• [EXERCISE MATERIALS]

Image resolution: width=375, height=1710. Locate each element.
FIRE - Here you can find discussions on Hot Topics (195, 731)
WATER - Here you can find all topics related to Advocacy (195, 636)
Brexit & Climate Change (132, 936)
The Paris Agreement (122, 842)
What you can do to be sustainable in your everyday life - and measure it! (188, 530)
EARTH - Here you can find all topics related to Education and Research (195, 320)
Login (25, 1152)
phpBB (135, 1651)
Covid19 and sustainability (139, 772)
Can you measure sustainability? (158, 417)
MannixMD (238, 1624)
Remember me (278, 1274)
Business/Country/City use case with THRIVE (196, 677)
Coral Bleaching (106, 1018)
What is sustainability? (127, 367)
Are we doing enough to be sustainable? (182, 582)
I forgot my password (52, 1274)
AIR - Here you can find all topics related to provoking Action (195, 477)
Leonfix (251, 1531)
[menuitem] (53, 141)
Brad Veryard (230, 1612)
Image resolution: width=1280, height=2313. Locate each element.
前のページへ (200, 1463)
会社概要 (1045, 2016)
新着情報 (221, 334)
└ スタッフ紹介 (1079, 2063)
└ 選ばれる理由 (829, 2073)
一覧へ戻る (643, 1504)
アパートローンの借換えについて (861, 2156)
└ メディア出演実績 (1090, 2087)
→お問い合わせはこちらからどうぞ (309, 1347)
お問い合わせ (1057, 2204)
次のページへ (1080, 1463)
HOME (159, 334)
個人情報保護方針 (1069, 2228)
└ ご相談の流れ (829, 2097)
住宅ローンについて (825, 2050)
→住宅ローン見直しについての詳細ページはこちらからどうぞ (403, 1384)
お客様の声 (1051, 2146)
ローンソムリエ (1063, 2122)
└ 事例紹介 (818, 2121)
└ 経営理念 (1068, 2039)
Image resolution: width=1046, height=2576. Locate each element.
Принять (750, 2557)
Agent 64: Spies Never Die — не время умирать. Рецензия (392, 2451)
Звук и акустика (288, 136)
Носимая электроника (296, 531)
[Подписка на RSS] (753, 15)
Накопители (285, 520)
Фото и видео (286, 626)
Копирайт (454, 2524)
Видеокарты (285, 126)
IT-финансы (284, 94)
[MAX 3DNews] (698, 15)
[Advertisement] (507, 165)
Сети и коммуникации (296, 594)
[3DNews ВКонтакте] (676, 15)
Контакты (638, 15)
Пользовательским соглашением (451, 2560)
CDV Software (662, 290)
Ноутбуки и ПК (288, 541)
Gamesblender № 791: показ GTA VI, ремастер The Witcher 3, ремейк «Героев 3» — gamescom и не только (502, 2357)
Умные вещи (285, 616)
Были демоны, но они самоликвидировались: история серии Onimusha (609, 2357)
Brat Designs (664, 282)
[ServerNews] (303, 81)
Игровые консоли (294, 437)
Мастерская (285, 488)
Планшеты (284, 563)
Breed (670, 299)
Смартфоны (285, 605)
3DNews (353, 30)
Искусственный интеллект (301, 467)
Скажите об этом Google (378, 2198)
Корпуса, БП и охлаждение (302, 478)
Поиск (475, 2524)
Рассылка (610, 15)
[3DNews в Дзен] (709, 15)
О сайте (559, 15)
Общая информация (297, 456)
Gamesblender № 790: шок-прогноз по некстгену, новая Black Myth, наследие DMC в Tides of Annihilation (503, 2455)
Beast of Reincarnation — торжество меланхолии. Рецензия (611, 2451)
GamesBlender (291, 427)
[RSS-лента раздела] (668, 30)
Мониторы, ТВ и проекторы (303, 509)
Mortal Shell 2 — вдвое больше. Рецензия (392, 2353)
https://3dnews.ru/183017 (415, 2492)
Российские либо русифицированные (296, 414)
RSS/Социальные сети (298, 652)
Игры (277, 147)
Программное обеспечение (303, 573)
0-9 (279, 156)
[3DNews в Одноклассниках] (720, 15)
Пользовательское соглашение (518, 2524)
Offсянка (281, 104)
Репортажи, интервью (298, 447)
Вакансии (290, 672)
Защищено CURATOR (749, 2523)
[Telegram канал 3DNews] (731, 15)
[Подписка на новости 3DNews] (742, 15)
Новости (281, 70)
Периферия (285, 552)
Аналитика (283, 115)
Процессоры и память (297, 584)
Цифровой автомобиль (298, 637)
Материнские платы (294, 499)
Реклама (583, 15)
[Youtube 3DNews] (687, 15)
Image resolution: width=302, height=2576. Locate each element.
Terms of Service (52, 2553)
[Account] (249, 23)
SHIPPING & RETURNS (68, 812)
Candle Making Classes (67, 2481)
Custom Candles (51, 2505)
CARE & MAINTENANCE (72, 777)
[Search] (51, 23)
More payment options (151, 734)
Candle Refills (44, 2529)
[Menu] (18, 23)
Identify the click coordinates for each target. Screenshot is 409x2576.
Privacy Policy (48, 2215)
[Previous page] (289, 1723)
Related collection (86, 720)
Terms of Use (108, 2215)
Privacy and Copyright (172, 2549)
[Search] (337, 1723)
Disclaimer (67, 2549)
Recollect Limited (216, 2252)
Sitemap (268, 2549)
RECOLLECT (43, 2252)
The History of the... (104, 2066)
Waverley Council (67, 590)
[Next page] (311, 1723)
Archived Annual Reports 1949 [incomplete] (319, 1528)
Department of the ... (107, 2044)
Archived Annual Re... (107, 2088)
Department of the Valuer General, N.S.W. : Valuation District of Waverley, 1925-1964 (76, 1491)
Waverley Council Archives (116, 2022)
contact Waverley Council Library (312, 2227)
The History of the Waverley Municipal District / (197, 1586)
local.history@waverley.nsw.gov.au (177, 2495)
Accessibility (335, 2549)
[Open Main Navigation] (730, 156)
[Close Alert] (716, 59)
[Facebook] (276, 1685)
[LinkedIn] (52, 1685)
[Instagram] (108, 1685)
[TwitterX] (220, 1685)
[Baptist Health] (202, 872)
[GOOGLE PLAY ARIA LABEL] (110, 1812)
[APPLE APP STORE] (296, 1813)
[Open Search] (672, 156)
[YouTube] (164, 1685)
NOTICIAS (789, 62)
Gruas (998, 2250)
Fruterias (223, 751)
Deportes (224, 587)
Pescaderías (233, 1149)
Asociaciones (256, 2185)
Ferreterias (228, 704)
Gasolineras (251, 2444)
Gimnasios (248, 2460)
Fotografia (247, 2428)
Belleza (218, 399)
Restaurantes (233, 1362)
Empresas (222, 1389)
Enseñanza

• [PROBLEM STATEMENT] Line by line, retype the entire listing exactly.

• [RESULT OF THIS TASK]
Image resolution: width=375, height=1710. Locate each element.
FIRE - Here you can find discussions on Hot Topics (195, 731)
WATER - Here you can find all topics related to Advocacy (195, 636)
Brexit & Climate Change (132, 936)
The Paris Agreement (122, 842)
What you can do to be sustainable in your everyday life - and measure it! (188, 530)
EARTH - Here you can find all topics related to Education and Research (195, 320)
Login (25, 1152)
phpBB (135, 1651)
Covid19 and sustainability (139, 772)
Can you measure sustainability? (158, 417)
MannixMD (238, 1624)
Remember me (278, 1274)
Business/Country/City use case with THRIVE (196, 677)
Coral Bleaching (106, 1018)
What is sustainability? (127, 367)
Are we doing enough to be sustainable? (182, 582)
I forgot my password (52, 1274)
AIR - Here you can find all topics related to provoking Action (195, 477)
Leonfix (251, 1531)
[menuitem] (53, 141)
Brad Veryard (230, 1612)
Image resolution: width=1280, height=2313. Locate each element.
前のページへ (200, 1463)
会社概要 (1045, 2016)
新着情報 (221, 334)
└ スタッフ紹介 (1079, 2063)
└ 選ばれる理由 (829, 2073)
一覧へ戻る (643, 1504)
アパートローンの借換えについて (861, 2156)
└ メディア出演実績 (1090, 2087)
→お問い合わせはこちらからどうぞ (309, 1347)
お問い合わせ (1057, 2204)
次のページへ (1080, 1463)
HOME (159, 334)
個人情報保護方針 (1069, 2228)
└ ご相談の流れ (829, 2097)
住宅ローンについて (825, 2050)
→住宅ローン見直しについての詳細ページはこちらからどうぞ (403, 1384)
お客様の声 (1051, 2146)
ローンソムリエ (1063, 2122)
└ 事例紹介 (818, 2121)
└ 経営理念 (1068, 2039)
Image resolution: width=1046, height=2576. Locate each element.
Принять (750, 2557)
Agent 64: Spies Never Die — не время умирать. Рецензия (392, 2451)
Звук и акустика (288, 136)
Носимая электроника (296, 531)
[Подписка на RSS] (753, 15)
Накопители (285, 520)
Фото и видео (286, 626)
Копирайт (454, 2524)
Видеокарты (285, 126)
IT-финансы (284, 94)
[MAX 3DNews] (698, 15)
[Advertisement] (507, 165)
Сети и коммуникации (296, 594)
[3DNews ВКонтакте] (676, 15)
Контакты (638, 15)
Пользовательским соглашением (451, 2560)
CDV Software (662, 290)
Ноутбуки и ПК (288, 541)
Gamesblender № 791: показ GTA VI, ремастер The Witcher 3, ремейк «Героев 3» — gamescom и не только (502, 2357)
Умные вещи (285, 616)
Были демоны, но они самоликвидировались: история серии Onimusha (609, 2357)
Brat Designs (664, 282)
[ServerNews] (303, 81)
Игровые консоли (294, 437)
Мастерская (285, 488)
Планшеты (284, 563)
Breed (670, 299)
Смартфоны (285, 605)
3DNews (353, 30)
Искусственный интеллект (301, 467)
Скажите об этом Google (378, 2198)
Корпуса, БП и охлаждение (302, 478)
Поиск (475, 2524)
Рассылка (610, 15)
[3DNews в Дзен] (709, 15)
О сайте (559, 15)
Общая информация (297, 456)
Gamesblender № 790: шок-прогноз по некстгену, новая Black Myth, наследие DMC в Tides of Annihilation (503, 2455)
Beast of Reincarnation — торжество меланхолии. Рецензия (611, 2451)
GamesBlender (291, 427)
[RSS-лента раздела] (668, 30)
Мониторы, ТВ и проекторы (303, 509)
Mortal Shell 2 — вдвое больше. Рецензия (392, 2353)
https://3dnews.ru/183017 (415, 2492)
Российские либо русифицированные (296, 414)
RSS/Социальные сети (298, 652)
Игры (277, 147)
Программное обеспечение (303, 573)
0-9 (279, 156)
[3DNews в Одноклассниках] (720, 15)
Пользовательское соглашение (518, 2524)
Offсянка (281, 104)
Репортажи, интервью (298, 447)
Вакансии (290, 672)
Защищено CURATOR (749, 2523)
[Telegram канал 3DNews] (731, 15)
[Подписка на новости 3DNews] (742, 15)
Новости (281, 70)
Периферия (285, 552)
Аналитика (283, 115)
Процессоры и память (297, 584)
Цифровой автомобиль (298, 637)
Материнские платы (294, 499)
Реклама (583, 15)
[Youtube 3DNews] (687, 15)
Image resolution: width=302, height=2576. Locate each element.
Terms of Service (52, 2553)
[Account] (249, 23)
SHIPPING & RETURNS (68, 812)
Candle Making Classes (67, 2481)
Custom Candles (51, 2505)
CARE & MAINTENANCE (72, 777)
[Search] (51, 23)
More payment options (151, 734)
Candle Refills (44, 2529)
[Menu] (18, 23)
Identify the click coordinates for each target. Screenshot is 409x2576.
Privacy Policy (48, 2215)
[Previous page] (289, 1723)
Related collection (86, 720)
Terms of Use (108, 2215)
Privacy and Copyright (172, 2549)
[Search] (337, 1723)
Disclaimer (67, 2549)
Recollect Limited (216, 2252)
Sitemap (268, 2549)
RECOLLECT (43, 2252)
The History of the... (104, 2066)
Waverley Council (67, 590)
[Next page] (311, 1723)
Archived Annual Reports 1949 [incomplete] (319, 1528)
Department of the ... (107, 2044)
Archived Annual Re... (107, 2088)
Department of the Valuer General, N.S.W. : Valuation District of Waverley, 1925-1964 (76, 1491)
Waverley Council Archives (116, 2022)
contact Waverley Council Library (312, 2227)
The History of the Waverley Municipal District / (197, 1586)
local.history@waverley.nsw.gov.au (177, 2495)
Accessibility (335, 2549)
[Open Main Navigation] (730, 156)
[Close Alert] (716, 59)
[Facebook] (276, 1685)
[LinkedIn] (52, 1685)
[Instagram] (108, 1685)
[TwitterX] (220, 1685)
[Baptist Health] (202, 872)
[GOOGLE PLAY ARIA LABEL] (110, 1812)
[APPLE APP STORE] (296, 1813)
[Open Search] (672, 156)
[YouTube] (164, 1685)
NOTICIAS (789, 62)
Gruas (998, 2250)
Fruterias (223, 751)
Deportes (224, 587)
Pescaderías (233, 1149)
Asociaciones (256, 2185)
Ferreterias (228, 704)
Gasolineras (251, 2444)
Gimnasios (248, 2460)
Fotografia (247, 2428)
Belleza (218, 399)
Restaurantes (233, 1362)
Empresas (222, 1389)
Enseñanza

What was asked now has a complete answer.